This lesson is still being designed and assembled (Pre-Alpha version)

An Introduction to Scikit-Learn and Pandas

Overview

Teaching: 0 min
Exercises: 0 min
Questions
  • What is Scikit-Learn?

  • What is Pandas?

Objectives
  • First learning objective. (FIXME)

About Scikit-Learn

Scikit-Learn is an open-source toolkit for machine learning in Python. It is built upon well-established Python numerical and scientific computation toolboxes: NumPy, SciPy, as well as Matplotlib.

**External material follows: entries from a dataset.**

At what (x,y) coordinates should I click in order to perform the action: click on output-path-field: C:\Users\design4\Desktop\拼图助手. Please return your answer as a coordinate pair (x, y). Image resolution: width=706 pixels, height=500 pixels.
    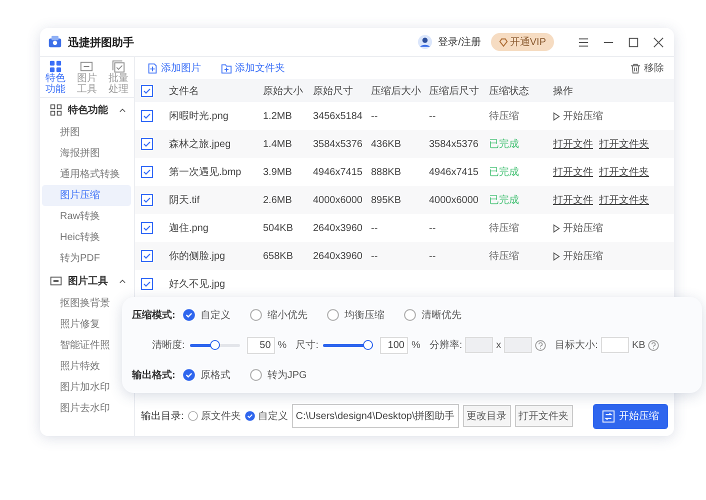
    Looking at the image, I should click on (376, 416).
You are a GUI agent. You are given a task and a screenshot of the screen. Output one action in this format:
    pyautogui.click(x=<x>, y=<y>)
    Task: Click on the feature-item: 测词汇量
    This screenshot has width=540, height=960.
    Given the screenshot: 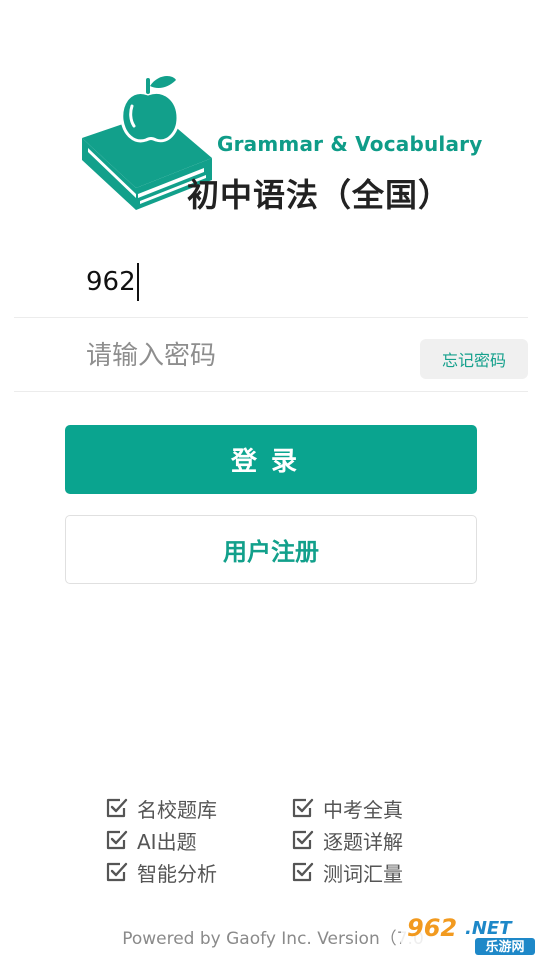 What is the action you would take?
    pyautogui.click(x=347, y=872)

Scikit-learn contains many supervised machine learning methods (both classification and regression methods), as well as unsupervised methods (clustering). In addition, there are also additional algorithms to reduce the dimensionality of the problem (e.g. the principal component analysis [PCA]), and many convenience tools to prepare the data, measure the accuracy of the trained ML algorithm.

Scikit-learn front web page

The project website is https://scikit-learn.org/. The website is full of helpful tutorials, documentation, as well as technical instructions. For every method, there is a technical explanation about the method, including pointers about the advantage and disadvantages of the ML method; but there is also detailed programming documentation (the API [Application Programming Interface]). Each documentation is accompanied by plenty of examples.

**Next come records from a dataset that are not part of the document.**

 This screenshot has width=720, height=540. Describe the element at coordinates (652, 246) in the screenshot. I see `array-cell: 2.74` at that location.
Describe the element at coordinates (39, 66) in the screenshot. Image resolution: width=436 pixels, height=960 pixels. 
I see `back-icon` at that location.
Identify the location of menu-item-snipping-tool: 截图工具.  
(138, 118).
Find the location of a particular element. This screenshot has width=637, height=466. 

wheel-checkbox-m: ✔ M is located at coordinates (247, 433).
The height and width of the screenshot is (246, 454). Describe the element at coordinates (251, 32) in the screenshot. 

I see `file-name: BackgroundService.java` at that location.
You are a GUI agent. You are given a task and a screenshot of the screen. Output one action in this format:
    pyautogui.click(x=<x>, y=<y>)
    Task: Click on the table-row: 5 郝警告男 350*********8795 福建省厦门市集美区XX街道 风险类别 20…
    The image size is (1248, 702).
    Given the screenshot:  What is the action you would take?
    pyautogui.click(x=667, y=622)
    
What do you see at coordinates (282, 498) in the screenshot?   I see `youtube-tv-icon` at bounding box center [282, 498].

As an example, consider the support vector machines (SVM) method:

While learning about ML techniques in this workshop, it is highly recommended that you also consult Scikit-Learn’s website for further information. It is an exceptional resource for learning and reference purposes.

About Pandas

Pandas is a data analysis library for Python. While Scikit-Learn provides the machine-learning capabilities to Python, Pandas provides powerful and convenience data-handling capabilities that complements Scikit-Learn, NumPy, etc. Pandas is using NumPy arrays under the hood, but it provides powerful data analytics capabilities, which are not part of NumPy capabilities. One can perform filtering, data transformation, joining of two or more DataFrames, etc. using Pandas; these steps are often necessary in preparation of machine learning.

In this lesson, we choose to use Pandas because it works well in conjunction with Scikit-Learn. (Pandas also work well with popular deep learning frameworks such as KERAS.) At the end of this lesson, we will briefly present an alternative to perform ML workflow on Spark, using a library called “MLlib”.

Key Points

  • Scikit-Learn provides machine learning capabilities for Python.

  • Pandas provides data handling and analytic tools for Python.